» Exercise
Your answer is one number: the count of lines below that hold the word "gloriathemes".

════════

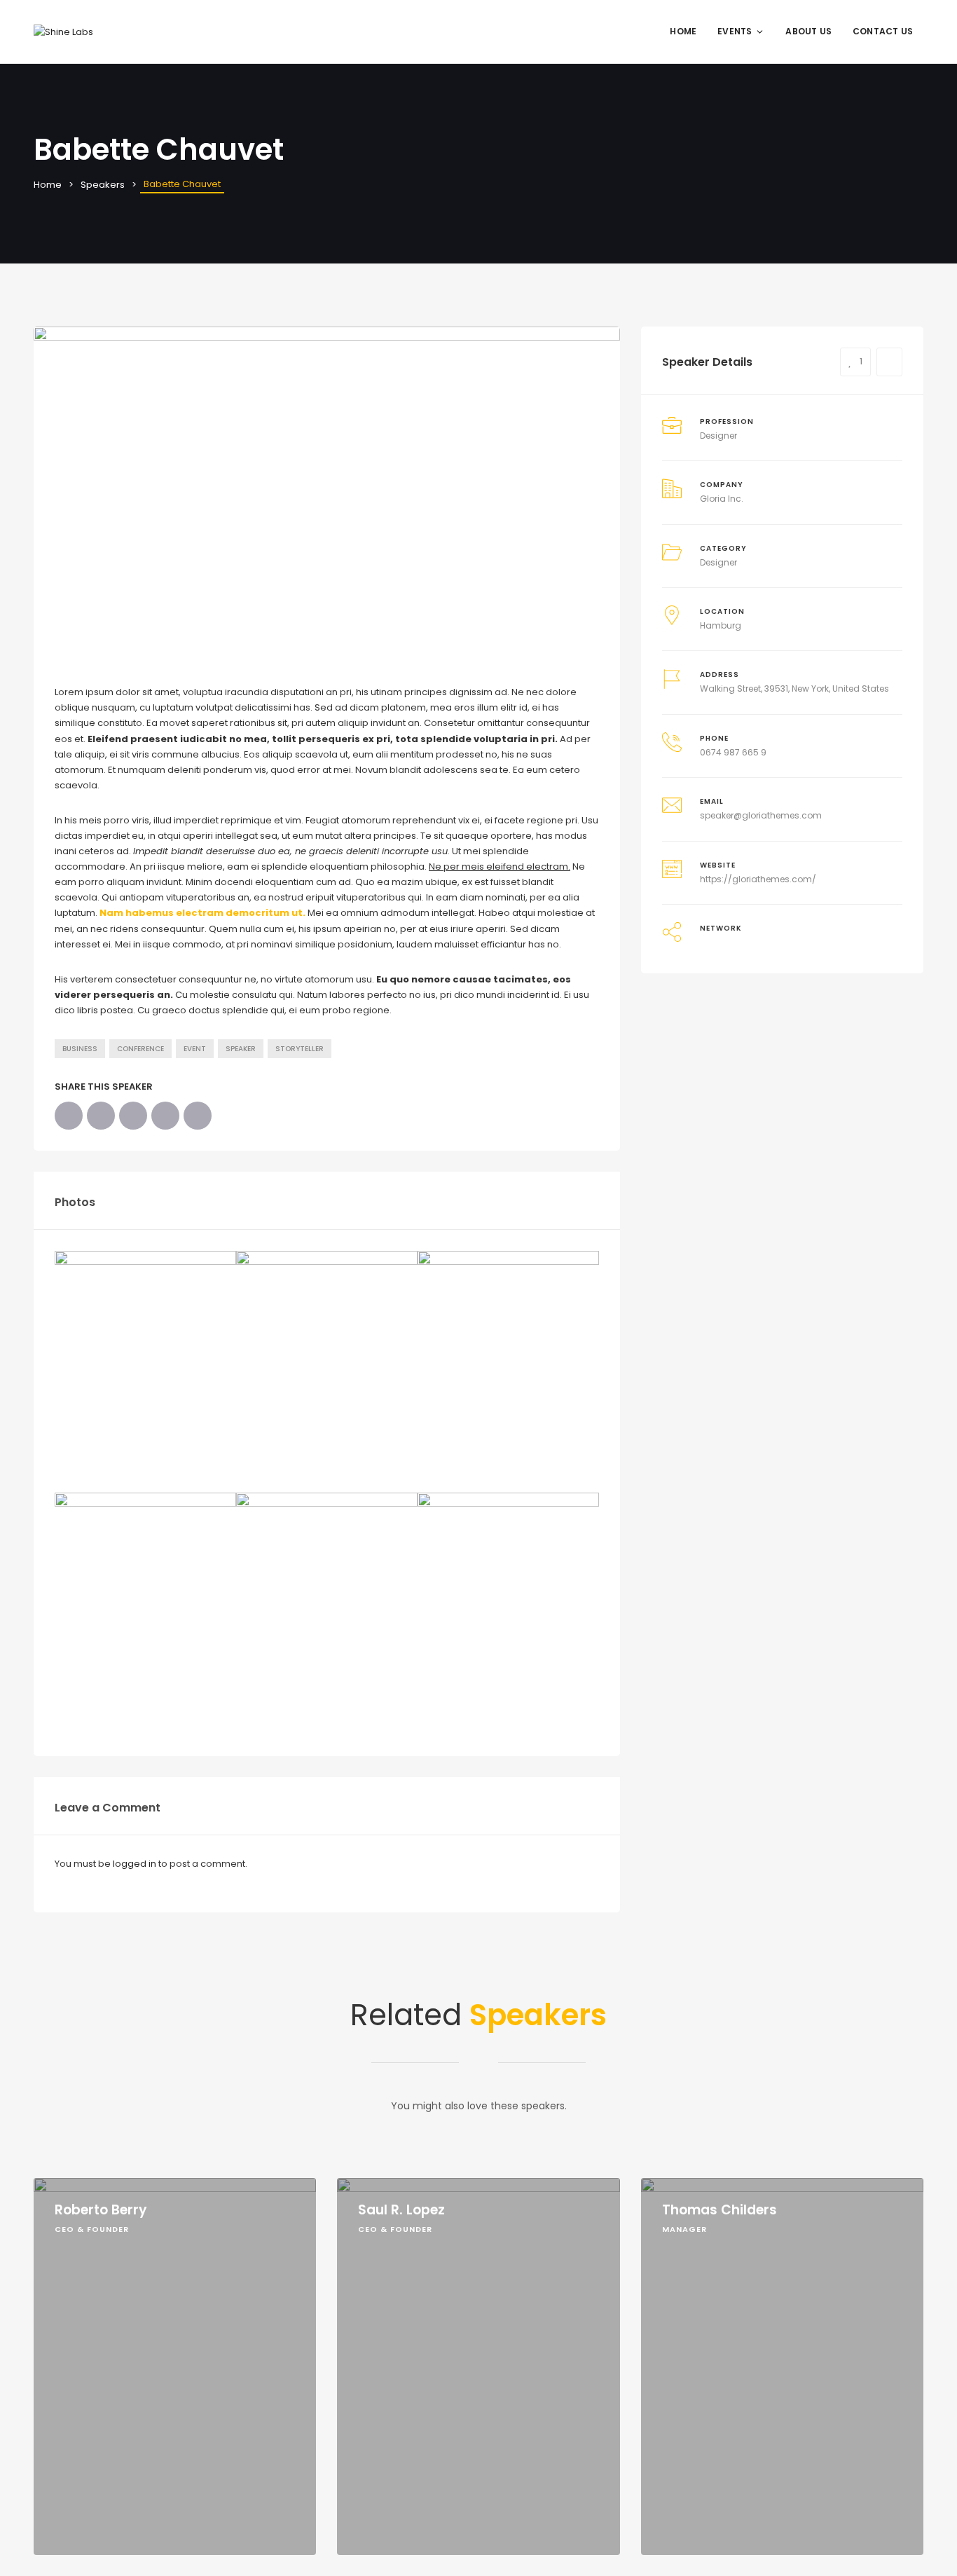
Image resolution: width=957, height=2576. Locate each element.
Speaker (241, 1048)
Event (195, 1048)
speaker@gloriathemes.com (761, 815)
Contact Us (883, 31)
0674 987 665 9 (733, 752)
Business (79, 1048)
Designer (718, 562)
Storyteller (299, 1048)
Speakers (103, 184)
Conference (140, 1048)
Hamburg (720, 625)
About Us (808, 31)
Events (734, 31)
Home (683, 31)
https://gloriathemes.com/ (758, 879)
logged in (134, 1863)
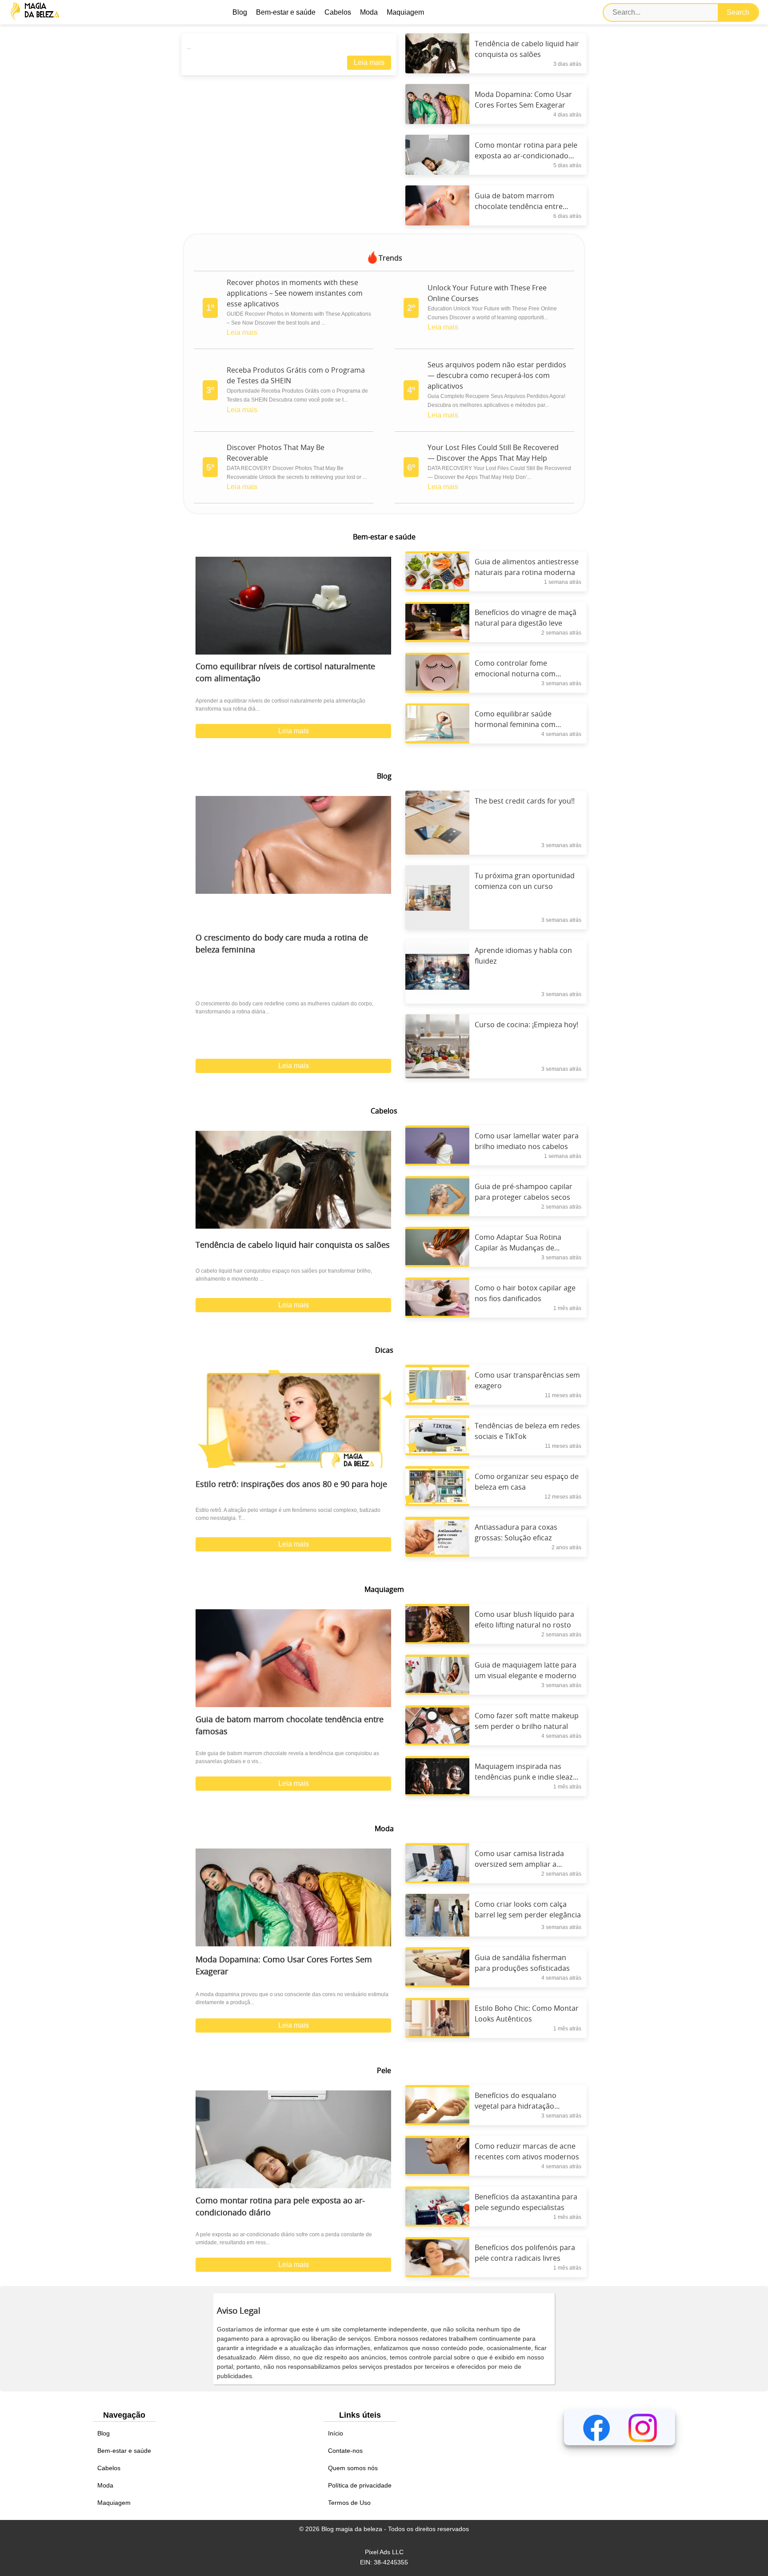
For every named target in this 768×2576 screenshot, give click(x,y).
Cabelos (337, 12)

════════

» Exercise solution
2